** START OF PROVIDED DATA **
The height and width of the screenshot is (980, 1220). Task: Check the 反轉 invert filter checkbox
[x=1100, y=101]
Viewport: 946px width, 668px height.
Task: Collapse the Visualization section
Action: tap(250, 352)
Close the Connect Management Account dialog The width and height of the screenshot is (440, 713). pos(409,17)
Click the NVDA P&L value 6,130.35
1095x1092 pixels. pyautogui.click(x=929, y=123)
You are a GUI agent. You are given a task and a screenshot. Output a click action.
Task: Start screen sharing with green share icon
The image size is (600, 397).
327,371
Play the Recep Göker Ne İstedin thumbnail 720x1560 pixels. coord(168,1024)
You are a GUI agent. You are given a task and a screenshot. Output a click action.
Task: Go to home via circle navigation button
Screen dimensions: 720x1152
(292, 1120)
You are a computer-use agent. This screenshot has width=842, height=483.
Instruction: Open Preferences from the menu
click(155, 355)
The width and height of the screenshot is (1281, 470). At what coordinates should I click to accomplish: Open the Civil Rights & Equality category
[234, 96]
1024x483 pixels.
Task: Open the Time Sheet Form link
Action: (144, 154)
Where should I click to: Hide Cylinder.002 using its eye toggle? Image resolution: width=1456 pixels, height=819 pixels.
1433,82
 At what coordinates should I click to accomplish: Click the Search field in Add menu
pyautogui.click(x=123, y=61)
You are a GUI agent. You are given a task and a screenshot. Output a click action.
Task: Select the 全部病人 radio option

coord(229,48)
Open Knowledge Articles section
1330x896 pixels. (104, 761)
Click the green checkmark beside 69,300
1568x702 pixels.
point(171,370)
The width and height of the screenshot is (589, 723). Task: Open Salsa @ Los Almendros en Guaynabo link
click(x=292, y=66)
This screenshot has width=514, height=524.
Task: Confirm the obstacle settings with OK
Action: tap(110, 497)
** END OF PROVIDED DATA **
**WHAT THE TASK REQUIRES**. Copy out all of the material above line for line, changing nothing.

**TASK OUTPUT**.
The height and width of the screenshot is (980, 1220). Task: Check the 反轉 invert filter checkbox
[x=1100, y=101]
Viewport: 946px width, 668px height.
Task: Collapse the Visualization section
Action: tap(250, 352)
Close the Connect Management Account dialog The width and height of the screenshot is (440, 713). pos(409,17)
Click the NVDA P&L value 6,130.35
1095x1092 pixels. pyautogui.click(x=929, y=123)
You are a GUI agent. You are given a task and a screenshot. Output a click action.
Task: Start screen sharing with green share icon
The image size is (600, 397).
327,371
Play the Recep Göker Ne İstedin thumbnail 720x1560 pixels. coord(168,1024)
You are a GUI agent. You are given a task and a screenshot. Output a click action.
Task: Go to home via circle navigation button
Screen dimensions: 720x1152
(292, 1120)
You are a computer-use agent. This screenshot has width=842, height=483.
Instruction: Open Preferences from the menu
click(155, 355)
The width and height of the screenshot is (1281, 470). At what coordinates should I click to accomplish: Open the Civil Rights & Equality category
[234, 96]
1024x483 pixels.
Task: Open the Time Sheet Form link
Action: (144, 154)
Where should I click to: Hide Cylinder.002 using its eye toggle? Image resolution: width=1456 pixels, height=819 pixels.
1433,82
 At what coordinates should I click to accomplish: Click the Search field in Add menu
pyautogui.click(x=123, y=61)
You are a GUI agent. You are given a task and a screenshot. Output a click action.
Task: Select the 全部病人 radio option

coord(229,48)
Open Knowledge Articles section
1330x896 pixels. (104, 761)
Click the green checkmark beside 69,300
1568x702 pixels.
point(171,370)
The width and height of the screenshot is (589, 723). Task: Open Salsa @ Los Almendros en Guaynabo link
click(x=292, y=66)
This screenshot has width=514, height=524.
Task: Confirm the obstacle settings with OK
Action: tap(110, 497)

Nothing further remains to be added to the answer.